== Segment start ==

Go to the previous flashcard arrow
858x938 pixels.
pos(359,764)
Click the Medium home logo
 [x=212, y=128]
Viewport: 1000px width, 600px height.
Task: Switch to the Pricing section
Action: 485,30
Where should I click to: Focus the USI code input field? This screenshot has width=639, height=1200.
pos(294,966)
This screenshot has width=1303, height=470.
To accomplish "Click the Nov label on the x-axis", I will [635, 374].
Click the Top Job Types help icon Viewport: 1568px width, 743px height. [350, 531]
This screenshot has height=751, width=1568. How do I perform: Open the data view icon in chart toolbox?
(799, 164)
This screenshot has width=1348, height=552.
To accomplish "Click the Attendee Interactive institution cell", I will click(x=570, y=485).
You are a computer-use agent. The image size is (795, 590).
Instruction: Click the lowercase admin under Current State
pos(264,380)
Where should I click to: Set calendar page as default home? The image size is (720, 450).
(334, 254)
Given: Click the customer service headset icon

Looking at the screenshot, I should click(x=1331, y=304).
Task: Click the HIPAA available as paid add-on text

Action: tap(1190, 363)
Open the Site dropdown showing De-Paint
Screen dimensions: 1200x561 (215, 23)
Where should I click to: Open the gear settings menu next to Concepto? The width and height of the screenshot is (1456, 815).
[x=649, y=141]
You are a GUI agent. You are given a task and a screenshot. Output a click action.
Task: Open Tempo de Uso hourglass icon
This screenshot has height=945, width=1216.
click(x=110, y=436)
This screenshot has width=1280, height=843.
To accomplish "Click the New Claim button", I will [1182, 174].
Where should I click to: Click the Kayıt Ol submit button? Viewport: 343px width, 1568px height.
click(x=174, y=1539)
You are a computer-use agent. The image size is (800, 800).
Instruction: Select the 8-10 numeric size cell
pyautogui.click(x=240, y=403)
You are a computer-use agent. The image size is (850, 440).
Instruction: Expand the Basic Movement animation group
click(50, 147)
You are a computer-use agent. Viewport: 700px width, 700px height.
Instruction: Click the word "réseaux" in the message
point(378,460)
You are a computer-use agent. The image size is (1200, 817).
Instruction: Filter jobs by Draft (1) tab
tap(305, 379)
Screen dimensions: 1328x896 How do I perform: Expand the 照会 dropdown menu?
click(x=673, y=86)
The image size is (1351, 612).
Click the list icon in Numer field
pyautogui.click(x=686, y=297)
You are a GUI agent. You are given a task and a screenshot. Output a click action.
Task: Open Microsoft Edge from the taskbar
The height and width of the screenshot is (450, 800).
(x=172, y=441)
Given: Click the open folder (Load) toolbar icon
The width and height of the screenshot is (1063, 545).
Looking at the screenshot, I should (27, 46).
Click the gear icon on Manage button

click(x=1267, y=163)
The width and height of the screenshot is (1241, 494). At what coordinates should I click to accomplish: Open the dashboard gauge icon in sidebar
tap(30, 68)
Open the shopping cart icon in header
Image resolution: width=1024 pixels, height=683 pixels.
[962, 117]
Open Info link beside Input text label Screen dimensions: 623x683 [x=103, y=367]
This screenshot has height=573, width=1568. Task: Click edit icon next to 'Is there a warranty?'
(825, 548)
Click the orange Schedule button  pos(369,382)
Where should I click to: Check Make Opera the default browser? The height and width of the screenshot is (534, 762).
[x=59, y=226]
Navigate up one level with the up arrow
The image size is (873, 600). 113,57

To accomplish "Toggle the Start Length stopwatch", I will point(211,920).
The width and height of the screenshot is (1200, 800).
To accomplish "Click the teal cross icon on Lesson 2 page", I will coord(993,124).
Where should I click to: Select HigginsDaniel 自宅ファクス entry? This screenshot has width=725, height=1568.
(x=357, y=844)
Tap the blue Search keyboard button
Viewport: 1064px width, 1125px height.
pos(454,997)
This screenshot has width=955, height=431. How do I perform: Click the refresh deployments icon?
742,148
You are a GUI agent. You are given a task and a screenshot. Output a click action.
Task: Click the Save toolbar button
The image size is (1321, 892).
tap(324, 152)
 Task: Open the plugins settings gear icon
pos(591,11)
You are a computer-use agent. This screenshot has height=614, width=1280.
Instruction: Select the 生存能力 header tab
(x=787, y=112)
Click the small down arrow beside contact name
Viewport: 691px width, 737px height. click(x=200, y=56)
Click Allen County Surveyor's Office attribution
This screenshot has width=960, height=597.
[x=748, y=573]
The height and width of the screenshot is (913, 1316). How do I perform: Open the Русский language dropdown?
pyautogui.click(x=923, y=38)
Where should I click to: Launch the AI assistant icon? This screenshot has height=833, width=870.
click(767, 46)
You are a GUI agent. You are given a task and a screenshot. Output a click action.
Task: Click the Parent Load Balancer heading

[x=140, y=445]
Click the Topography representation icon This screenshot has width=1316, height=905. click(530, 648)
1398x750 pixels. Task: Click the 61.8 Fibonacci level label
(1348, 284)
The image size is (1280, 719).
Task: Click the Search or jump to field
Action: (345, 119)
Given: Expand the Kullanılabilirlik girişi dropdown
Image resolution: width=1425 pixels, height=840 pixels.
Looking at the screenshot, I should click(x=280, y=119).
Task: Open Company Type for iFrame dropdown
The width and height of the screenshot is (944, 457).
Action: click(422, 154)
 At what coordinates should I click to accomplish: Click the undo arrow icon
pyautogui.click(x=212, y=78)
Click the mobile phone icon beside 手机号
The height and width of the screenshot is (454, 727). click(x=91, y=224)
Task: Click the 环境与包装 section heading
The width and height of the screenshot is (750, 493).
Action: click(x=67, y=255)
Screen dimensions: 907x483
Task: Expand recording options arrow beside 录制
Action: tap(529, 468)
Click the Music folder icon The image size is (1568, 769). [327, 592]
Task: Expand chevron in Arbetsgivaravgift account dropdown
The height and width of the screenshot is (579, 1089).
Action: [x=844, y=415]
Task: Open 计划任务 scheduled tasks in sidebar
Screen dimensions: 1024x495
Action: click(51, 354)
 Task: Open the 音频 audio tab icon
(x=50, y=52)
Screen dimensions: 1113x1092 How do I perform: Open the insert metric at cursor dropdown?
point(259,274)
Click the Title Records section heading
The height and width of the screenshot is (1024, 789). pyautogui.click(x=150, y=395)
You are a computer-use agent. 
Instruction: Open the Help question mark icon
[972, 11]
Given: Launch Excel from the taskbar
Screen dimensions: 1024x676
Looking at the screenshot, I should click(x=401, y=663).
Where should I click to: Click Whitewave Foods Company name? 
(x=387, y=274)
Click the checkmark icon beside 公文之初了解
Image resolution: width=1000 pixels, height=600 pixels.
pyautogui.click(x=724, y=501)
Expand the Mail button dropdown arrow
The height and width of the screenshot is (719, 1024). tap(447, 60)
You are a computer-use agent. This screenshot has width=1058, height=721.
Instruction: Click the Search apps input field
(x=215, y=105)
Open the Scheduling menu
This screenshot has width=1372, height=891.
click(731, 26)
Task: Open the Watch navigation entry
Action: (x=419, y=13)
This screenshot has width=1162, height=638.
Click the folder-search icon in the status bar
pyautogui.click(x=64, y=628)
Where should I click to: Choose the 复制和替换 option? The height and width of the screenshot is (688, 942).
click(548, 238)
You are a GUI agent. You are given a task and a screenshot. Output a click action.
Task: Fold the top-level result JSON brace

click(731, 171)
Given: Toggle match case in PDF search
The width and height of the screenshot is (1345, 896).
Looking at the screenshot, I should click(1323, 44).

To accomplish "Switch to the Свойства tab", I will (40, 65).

== Segment end ==

What the task requires —
In the listing above, find each line where "toolbar" occurs and copy it.

Expected answer —
Given: Click the open folder (Load) toolbar icon
Task: Click the Save toolbar button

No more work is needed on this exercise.